▶ Prompt:
Pictures aside, the output must consist of the lines from the one containing "Where should I" through the end of the data, reproduced exactly.

▶ Dataset extract:
== Segment start ==
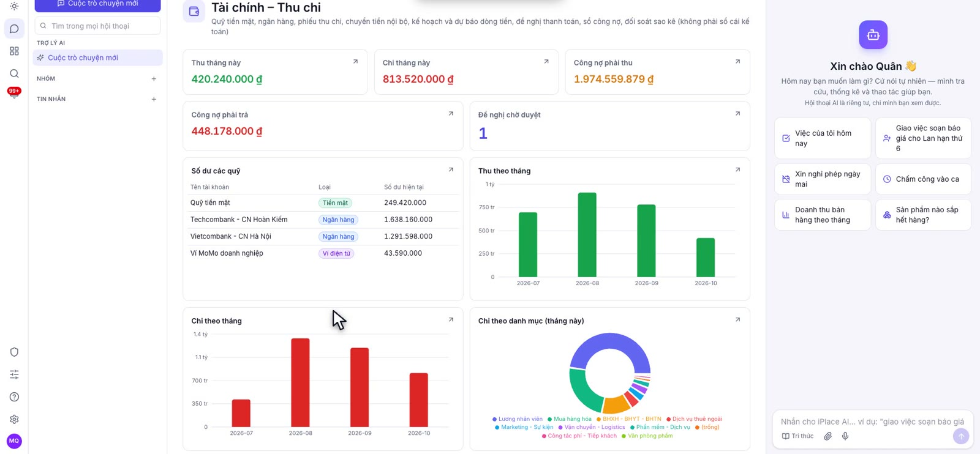The height and width of the screenshot is (454, 980).
Task: Open the sidebar search magnifier icon
Action: 14,73
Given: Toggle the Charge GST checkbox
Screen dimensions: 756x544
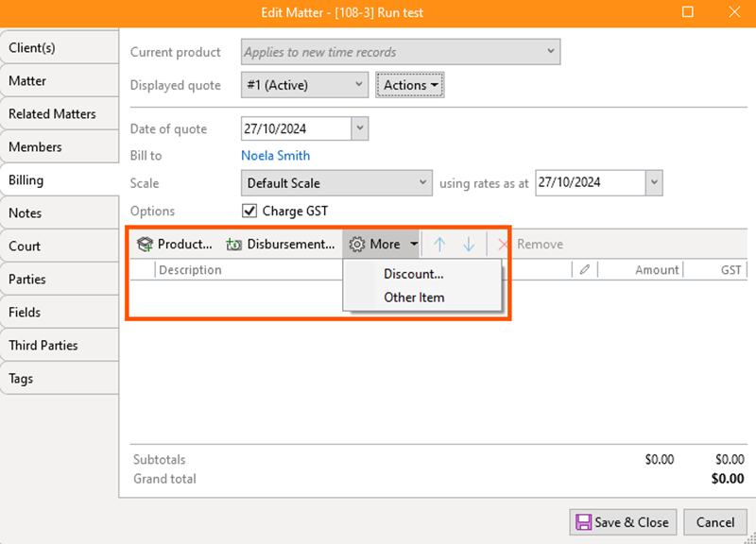Looking at the screenshot, I should [250, 212].
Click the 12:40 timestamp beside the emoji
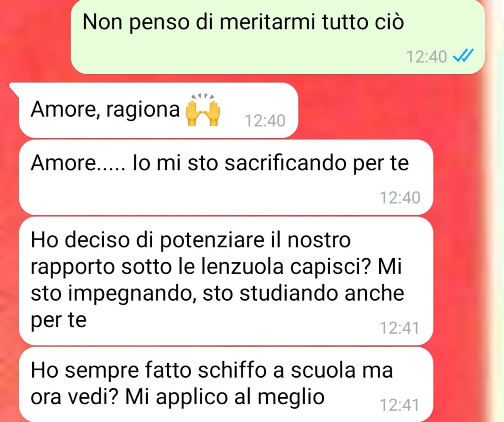 265,121
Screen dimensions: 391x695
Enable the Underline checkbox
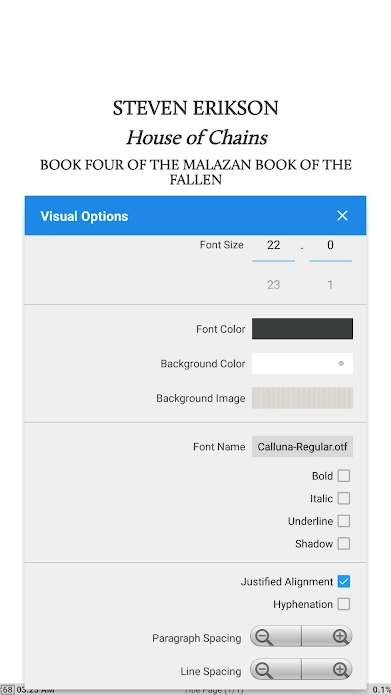point(344,521)
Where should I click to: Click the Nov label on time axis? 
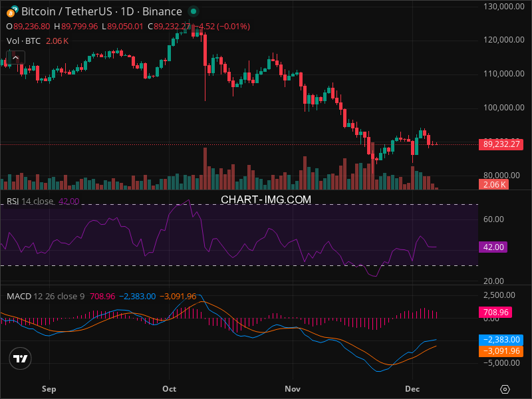point(293,388)
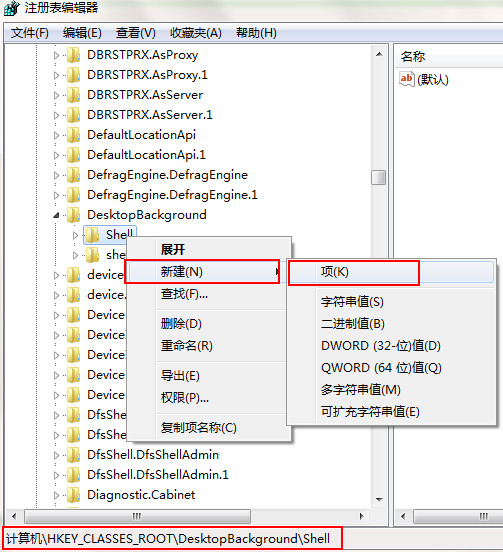Click the Shell key folder icon

92,235
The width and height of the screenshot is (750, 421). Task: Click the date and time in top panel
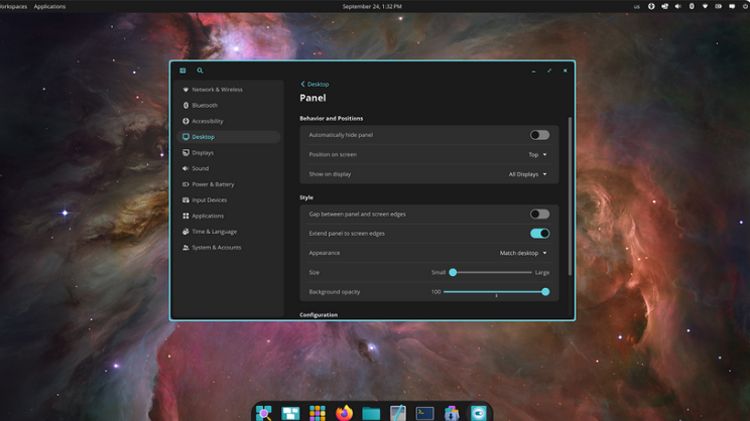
== Segment end ==
▶ Result for this task:
Where should I click to: Click the Nov label on time axis? 
point(293,388)
Click the Shell key folder icon

92,235
The width and height of the screenshot is (750, 421). Task: Click the date and time in top panel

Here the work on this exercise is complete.